Interesting. So is it possible to get the same look using only the lacquer?


----------



## Tony B (Jul 30, 2008)

cheese9988 said:


> Interesting. So is it possible to get the same look using only the lacquer?


YES !!!!!!:thumbsup:


----------



## Leo G (Oct 16, 2006)

Amber shellac has a green component to it.

I was tying to copy a set of birch drawer fronts a long time back. I tried everything, tints stains, glazes. Nothing would bet that perfect match.

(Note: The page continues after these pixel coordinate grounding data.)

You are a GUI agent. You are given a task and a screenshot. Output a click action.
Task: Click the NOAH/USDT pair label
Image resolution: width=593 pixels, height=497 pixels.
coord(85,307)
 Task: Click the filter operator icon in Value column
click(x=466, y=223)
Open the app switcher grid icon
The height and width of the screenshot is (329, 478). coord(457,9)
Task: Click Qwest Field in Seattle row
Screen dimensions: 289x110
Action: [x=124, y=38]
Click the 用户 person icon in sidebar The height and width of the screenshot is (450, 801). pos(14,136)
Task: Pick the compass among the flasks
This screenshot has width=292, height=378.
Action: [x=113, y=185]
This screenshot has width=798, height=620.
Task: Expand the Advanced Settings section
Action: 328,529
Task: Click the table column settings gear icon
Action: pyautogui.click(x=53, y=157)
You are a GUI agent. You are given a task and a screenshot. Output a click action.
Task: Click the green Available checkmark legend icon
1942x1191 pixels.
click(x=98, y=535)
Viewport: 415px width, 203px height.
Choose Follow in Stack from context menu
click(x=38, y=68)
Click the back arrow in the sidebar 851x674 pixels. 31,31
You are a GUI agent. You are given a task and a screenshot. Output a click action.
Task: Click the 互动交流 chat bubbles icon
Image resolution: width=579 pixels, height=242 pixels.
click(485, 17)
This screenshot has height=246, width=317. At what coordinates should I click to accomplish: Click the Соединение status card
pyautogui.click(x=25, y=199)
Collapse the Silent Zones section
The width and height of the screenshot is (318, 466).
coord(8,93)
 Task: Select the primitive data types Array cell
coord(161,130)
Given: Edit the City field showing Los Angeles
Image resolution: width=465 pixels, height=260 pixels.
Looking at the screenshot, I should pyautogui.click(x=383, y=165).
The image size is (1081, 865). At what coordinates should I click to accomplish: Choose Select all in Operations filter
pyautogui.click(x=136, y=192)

One coat of amber shellac was the ticket. All that trial and error and it was a straight out of the can fix.


----------



## cheese9988 (Jan 4, 2010)

Tony B said:


> YES !!!!!!:thumbsup:


This site is great, thanks for the advice! :thumbsup:


----------



## TootsNYC (Jan 14, 2019)

This comment is coming years later, but for someone who finds this on a search:

Consider using the shellac as a base (shellac is an excellent primer and sealer), and then apply a polyacrylic (or polycrylic) instead of a polyurethane for the top layers. 

Polyacrylic (or polycrylic) is very durable, so it'll hold up on a dining room table. But it's clear and it doesn't amber, so it won't affect the color of your wood very much.
You can also lay down a new layer every year or so (if it's been much more than a year, you should scuff up the old surface first).


----------